ACTIVITY: Type out the lines below exactly, from the first through the line holding "اِسک آبلا (974, 381)", and include no pictures.
(RAW DATA Opens)
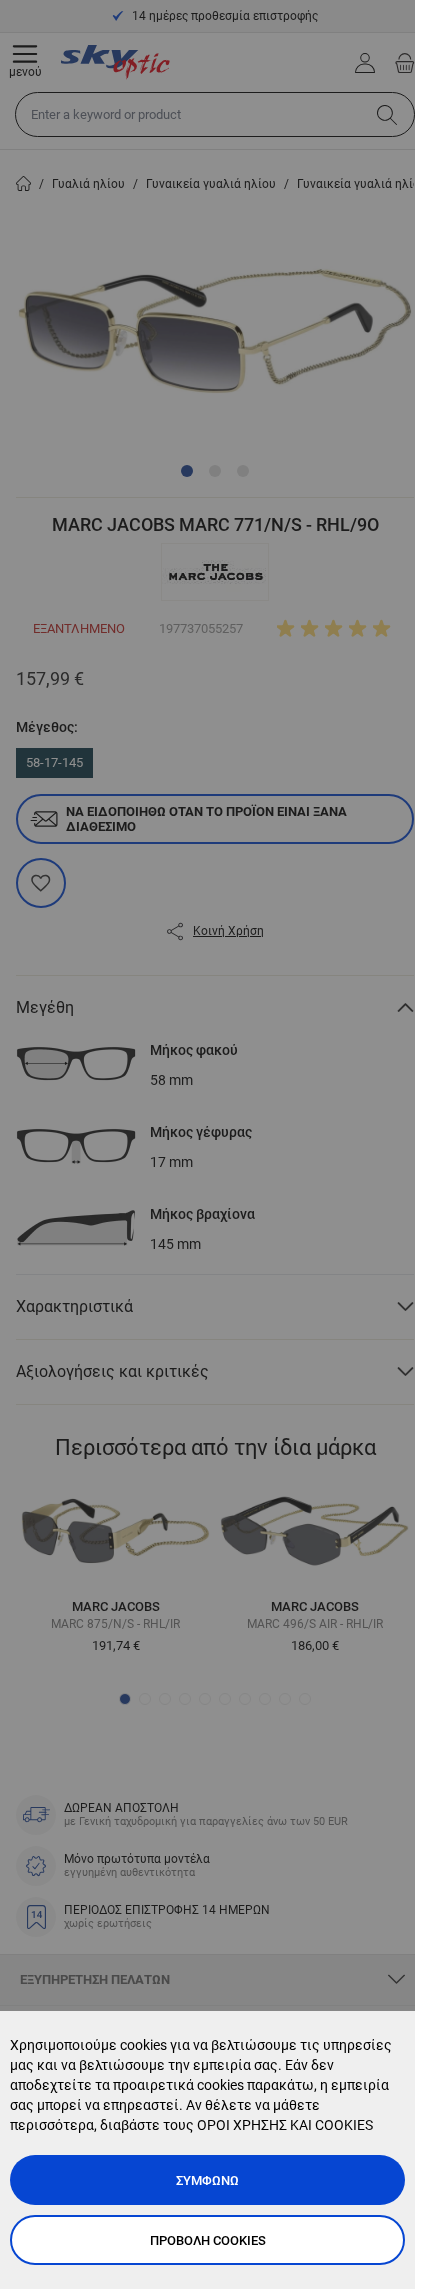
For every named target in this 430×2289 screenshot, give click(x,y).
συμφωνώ (207, 2180)
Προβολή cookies (208, 2240)
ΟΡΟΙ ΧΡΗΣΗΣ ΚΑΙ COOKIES (285, 2125)
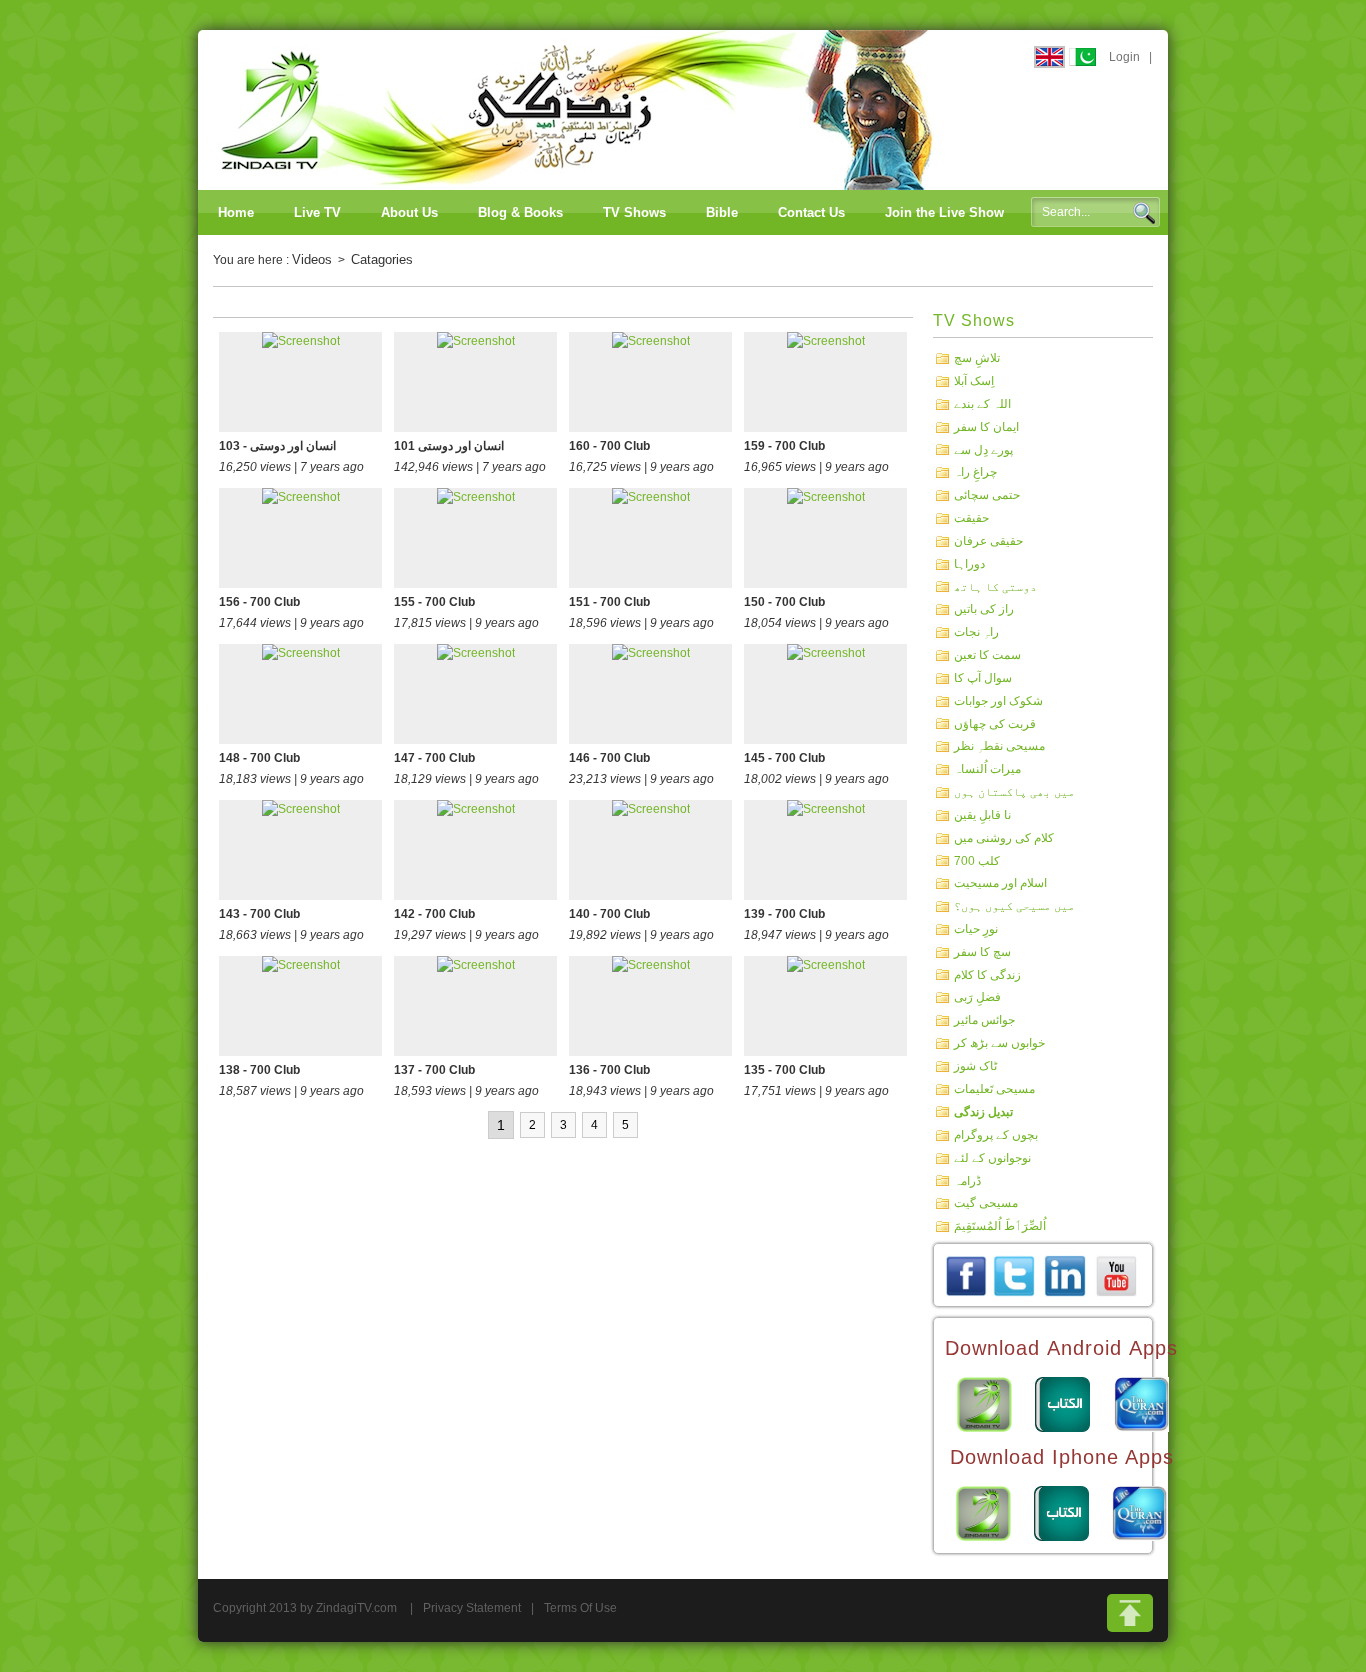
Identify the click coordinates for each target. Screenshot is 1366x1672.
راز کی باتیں (984, 609)
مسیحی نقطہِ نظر (999, 746)
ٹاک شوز (975, 1066)
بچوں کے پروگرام (996, 1135)
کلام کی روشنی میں (1004, 838)
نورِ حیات (976, 929)
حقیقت (971, 518)
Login (1124, 57)
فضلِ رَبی (977, 997)
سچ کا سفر (982, 952)
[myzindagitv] (1116, 1275)
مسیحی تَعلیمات (994, 1089)
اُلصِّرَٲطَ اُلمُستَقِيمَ (1000, 1226)
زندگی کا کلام (987, 974)
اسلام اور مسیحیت (1000, 883)
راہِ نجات (976, 632)
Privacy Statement (472, 1608)
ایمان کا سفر (986, 427)
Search (1144, 213)
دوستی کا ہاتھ (995, 586)
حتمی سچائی (987, 495)
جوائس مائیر (984, 1020)
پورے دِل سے (983, 449)
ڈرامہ (967, 1180)
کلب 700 (977, 860)
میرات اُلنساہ (987, 769)
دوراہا (969, 564)
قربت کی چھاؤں (995, 723)
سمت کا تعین (987, 655)
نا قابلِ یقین (982, 815)
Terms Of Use (580, 1608)
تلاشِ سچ (977, 358)
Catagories (382, 259)
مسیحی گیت (986, 1203)
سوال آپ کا (983, 678)
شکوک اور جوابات (998, 701)
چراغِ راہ (975, 472)
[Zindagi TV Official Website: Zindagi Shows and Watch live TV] (578, 109)
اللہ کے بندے (982, 404)
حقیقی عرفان (988, 541)
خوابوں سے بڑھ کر (999, 1043)
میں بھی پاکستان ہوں (1014, 792)
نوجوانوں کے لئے (992, 1158)
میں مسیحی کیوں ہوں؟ (1014, 906)
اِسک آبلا (974, 381)
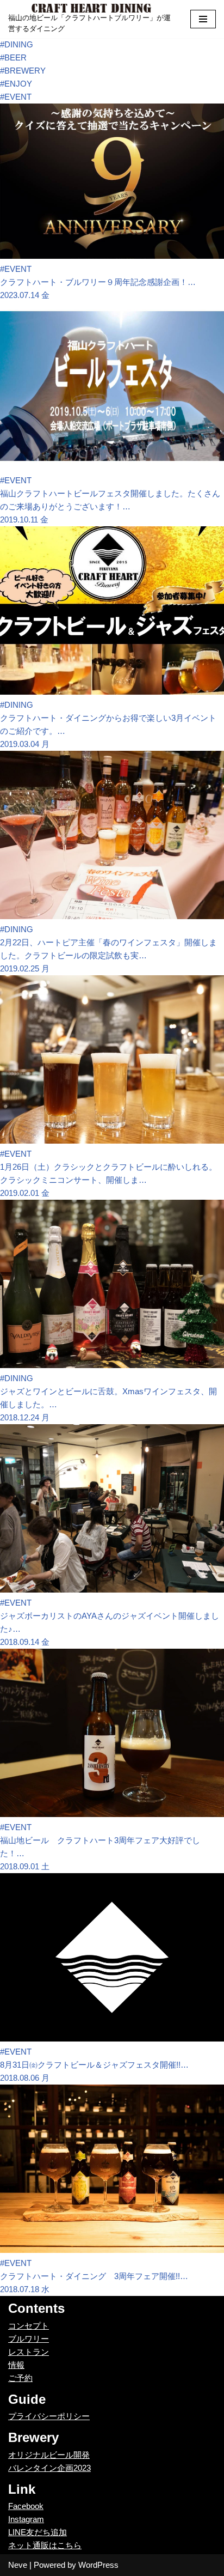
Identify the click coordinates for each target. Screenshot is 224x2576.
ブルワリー (28, 2338)
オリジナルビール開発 (49, 2454)
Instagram (26, 2519)
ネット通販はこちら (45, 2545)
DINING (16, 44)
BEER (13, 57)
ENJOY (16, 83)
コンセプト (28, 2325)
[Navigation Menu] (203, 19)
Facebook (25, 2506)
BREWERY (23, 70)
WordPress (98, 2564)
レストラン (28, 2351)
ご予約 (20, 2378)
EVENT (16, 96)
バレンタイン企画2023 (49, 2467)
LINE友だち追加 (37, 2532)
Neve (17, 2564)
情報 (16, 2365)
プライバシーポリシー (49, 2416)
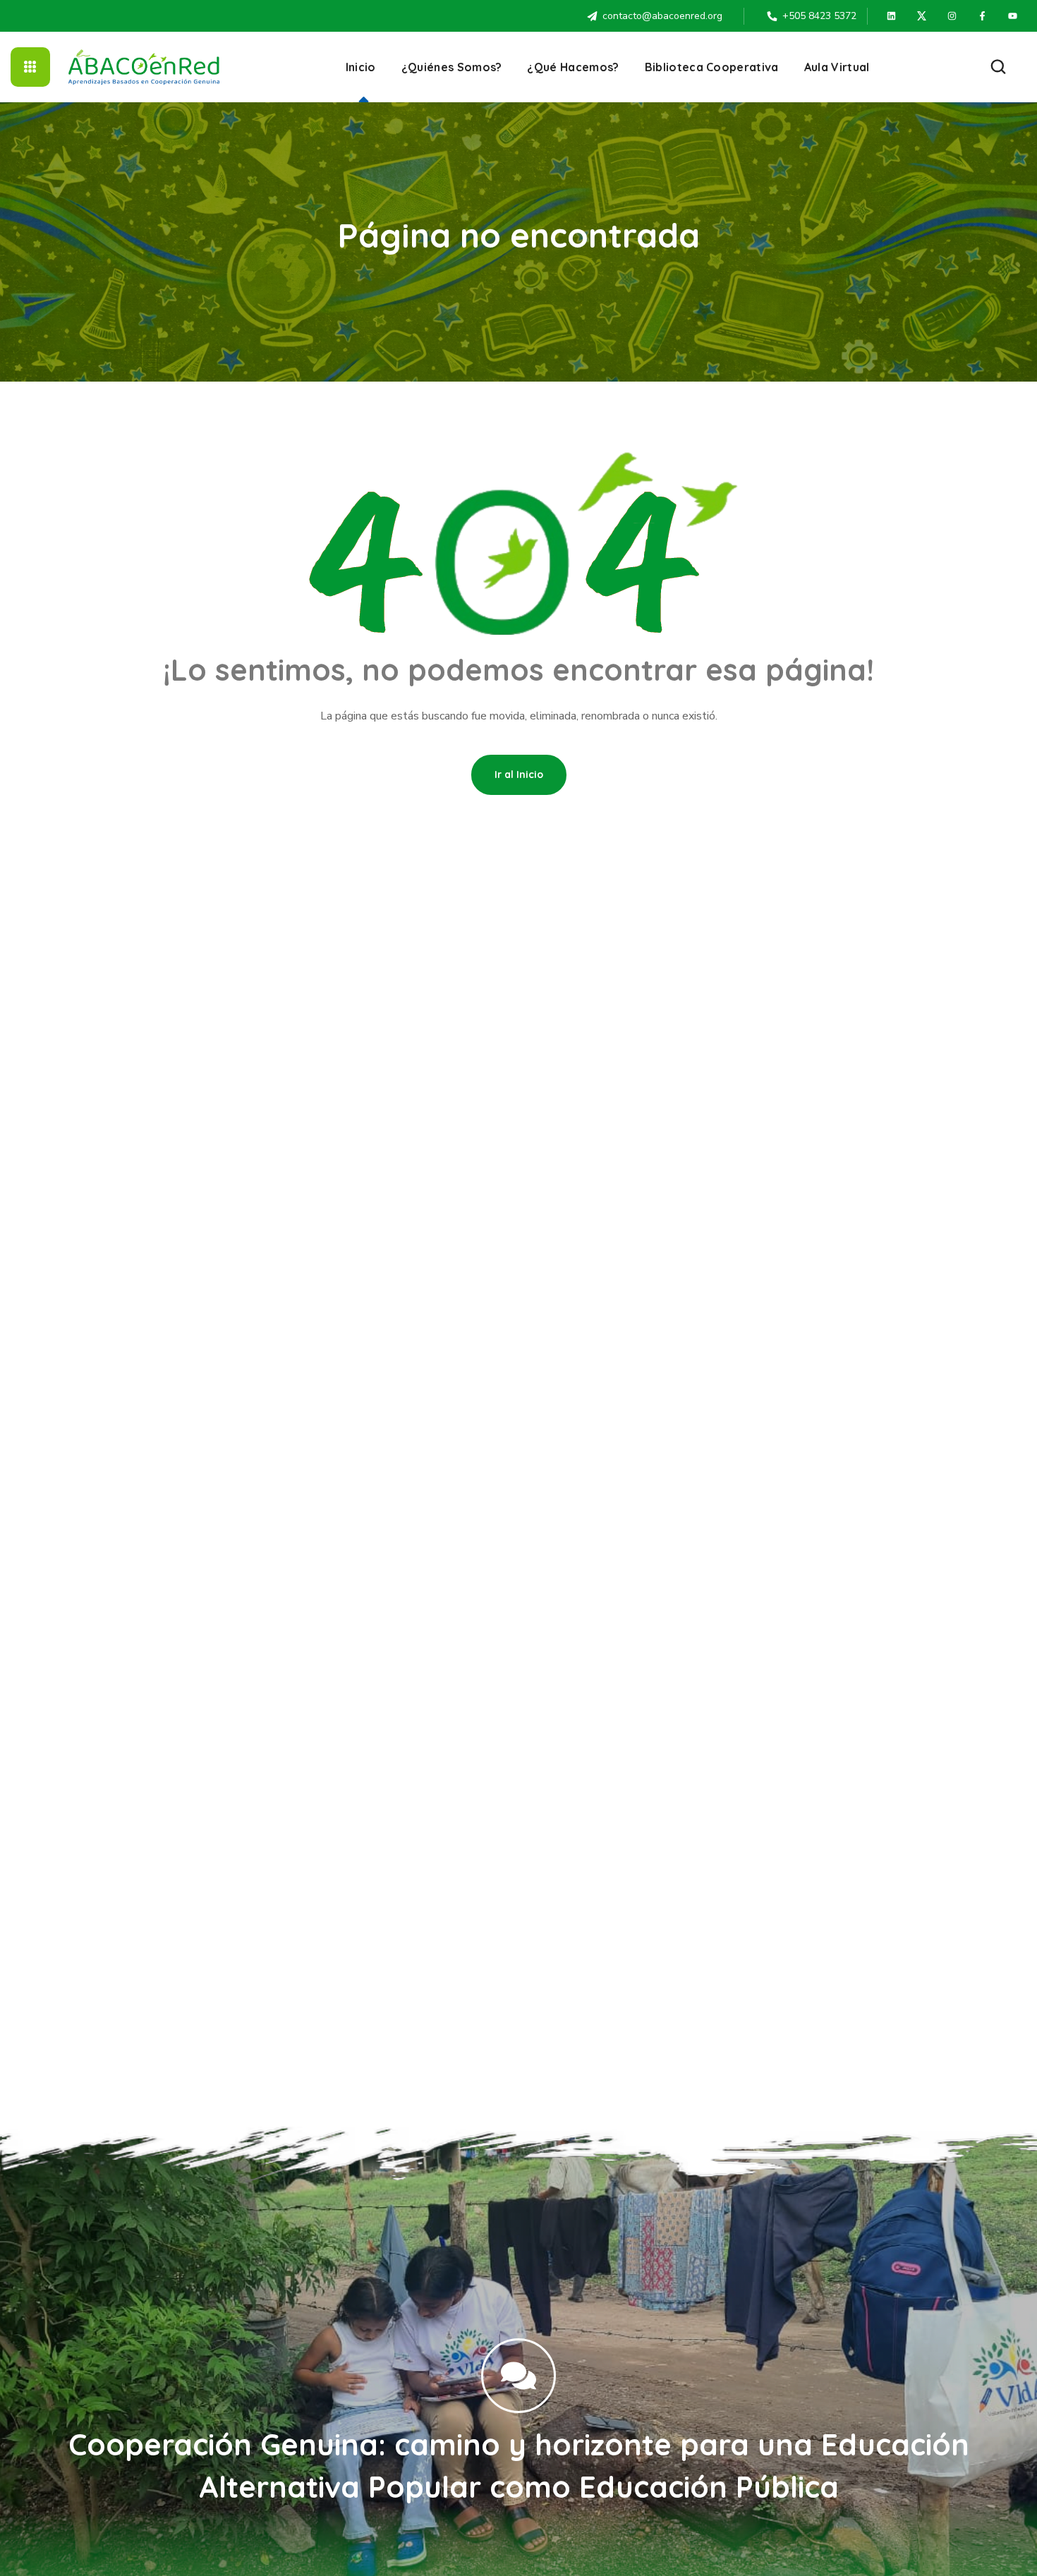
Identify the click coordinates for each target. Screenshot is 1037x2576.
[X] (922, 16)
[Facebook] (982, 16)
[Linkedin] (891, 16)
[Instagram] (952, 16)
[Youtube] (1013, 16)
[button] (998, 67)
(RAW DATA Closes)
REPLY TO THE TASK:
For every named target in this 430×2289 screenshot, give click(x,y).
συμφωνώ (207, 2180)
Προβολή cookies (208, 2240)
ΟΡΟΙ ΧΡΗΣΗΣ ΚΑΙ COOKIES (285, 2125)
Identify the click coordinates for each target. Screenshot is 1366x1672.
راز کی باتیں (984, 609)
مسیحی نقطہِ نظر (999, 746)
ٹاک شوز (975, 1066)
بچوں کے پروگرام (996, 1135)
کلام کی روشنی میں (1004, 838)
نورِ حیات (976, 929)
حقیقت (971, 518)
Login (1124, 57)
فضلِ رَبی (977, 997)
سچ کا سفر (982, 952)
[myzindagitv] (1116, 1275)
مسیحی تَعلیمات (994, 1089)
اُلصِّرَٲطَ اُلمُستَقِيمَ (1000, 1226)
زندگی کا کلام (987, 974)
اسلام اور مسیحیت (1000, 883)
راہِ نجات (976, 632)
Privacy Statement (472, 1608)
ایمان کا سفر (986, 427)
Search (1144, 213)
دوستی کا ہاتھ (995, 586)
حتمی سچائی (987, 495)
جوائس مائیر (984, 1020)
پورے دِل سے (983, 449)
ڈرامہ (967, 1180)
کلب 700 (977, 860)
میرات اُلنساہ (987, 769)
دوراہا (969, 564)
قربت کی چھاؤں (995, 723)
سمت کا تعین (987, 655)
نا قابلِ یقین (982, 815)
Terms Of Use (580, 1608)
تلاشِ سچ (977, 358)
Catagories (382, 259)
مسیحی گیت (986, 1203)
سوال آپ کا (983, 678)
شکوک اور جوابات (998, 701)
چراغِ راہ (975, 472)
[Zindagi TV Official Website: Zindagi Shows and Watch live TV] (578, 109)
اللہ کے بندے (982, 404)
حقیقی عرفان (988, 541)
خوابوں سے بڑھ کر (999, 1043)
میں بھی پاکستان ہوں (1014, 792)
نوجوانوں کے لئے (992, 1158)
میں مسیحی کیوں ہوں؟ (1014, 906)
اِسک آبلا (974, 381)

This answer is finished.